Even those who are not very familiar with
the world of the stock market have probably heard of Warren
Buffet. He has been called the most successful investor
of all time. He netted over $42 billion personally with an investment
partnership he started with only $100.
While he has been sometimes categorized as a “value stock
investor” his method was actual a bit different. He focused
on the quality of stock as well as the value. Robert Hagstrom,
a senior vice president with Legg Mason Capital Management,
presented Buffet’s method in the book “The Warren Buffet Method”
over 10 years ago. Hagstrom wrote the book because he believed
that the average investor could learn from Buffet’s method.
Buffet’s incredible story begins with a small investment partnership
established in 1956. In the mid-1960s, this partnership acquired
a failing textile company. Buffet was able to bring this company’s
net worth from $22 million to $69 billion.
The
Buffet method is broken down into 12 tenants that form
the basis for evaluating any investment, from stocks to entire
companies. One of the key points in the method is that it is
necessary to do some hard work (like research and projections)
in order to know the investments thoroughly before any money
exchanges hands.
The twelve tenets are really questions
to ask yourself before
making an investment. According to Buffet via Hagstrom, the
first consideration is “Is this business simple and understandable?”
Buffet did not invest in any technology stocks for the simple
reason that he did not understand them. If you understand the
business you are investing in (or outright purchasing) you
will be in position to see the problems and possibilities as
they arise. Secondly, ask yourself “Does the company have a
consistent operating history?” Viewing the viability of the
business in its previous operation can forecast future trends.
The third tenant is “Does the business have favorable long-term
prospects?” This question is a gentle reminder that wise investors
hold stock in good companies for the long term. Looking to
the future of the companies reveals the true value of the investment.
Next, “Is the management rational?” Buffet places a great
deal of importance on evaluating the management of the company.

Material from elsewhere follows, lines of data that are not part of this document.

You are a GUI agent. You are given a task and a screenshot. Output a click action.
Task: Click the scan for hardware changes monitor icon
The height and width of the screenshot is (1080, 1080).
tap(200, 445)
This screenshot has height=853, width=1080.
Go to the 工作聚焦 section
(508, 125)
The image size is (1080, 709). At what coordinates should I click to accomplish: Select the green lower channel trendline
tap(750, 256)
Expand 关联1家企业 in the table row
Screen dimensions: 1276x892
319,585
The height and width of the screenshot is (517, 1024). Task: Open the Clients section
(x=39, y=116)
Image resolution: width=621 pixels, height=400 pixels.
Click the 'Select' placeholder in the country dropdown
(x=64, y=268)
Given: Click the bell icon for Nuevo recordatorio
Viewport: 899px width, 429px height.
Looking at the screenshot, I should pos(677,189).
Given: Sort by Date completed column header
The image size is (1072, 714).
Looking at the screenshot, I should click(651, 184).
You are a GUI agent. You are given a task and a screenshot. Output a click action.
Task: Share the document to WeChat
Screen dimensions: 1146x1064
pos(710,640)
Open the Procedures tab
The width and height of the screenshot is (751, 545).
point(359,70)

He pays attention to how the excess profits of a company are
used. Additionally, he asks “Is the management candid with
shareholders?” He believes that many company executives hide
behind the company and do not fully disclose information to
their shareholders. A manager who readily admits any mistakes
made is more honorable and trustworthy. Following the theme
of management related questions is “Does the management resist
the institutional imperative?” Essentially this question evaluates
the manager’s ability to act with character rather than cave-in
to the peer pressure to do what other managers are doing.
The next question for evaluation is “What is the return on
equity?” Buffet focuses on return on equity rather than the
more popular ratios. This is because he feels earnings figures
can be manipulated. The long term return on equity will have
a more powerful effect than simple earnings.
The 8th tenant is “What are the company’s owner earnings?”
His calculations of owner’s earnings include estimates of future
capital expenditures. The 9th tenant is “What are the profit
margins?” If a company makes sales but does not profit, then
the company is a failure. Buffet avoids companies with large
expenses because in his eyes it reflects a lack of discipline
in the management of the company.
The 10th tenant is “Has the company created at least one dollar
of market value for every dollar retained?” This is a test
of correct capital allocation. If the company is holding onto
cash but is not helping its shareholders than something is
wrong with the management strategy.
The final two questions are “What is the value of the company?”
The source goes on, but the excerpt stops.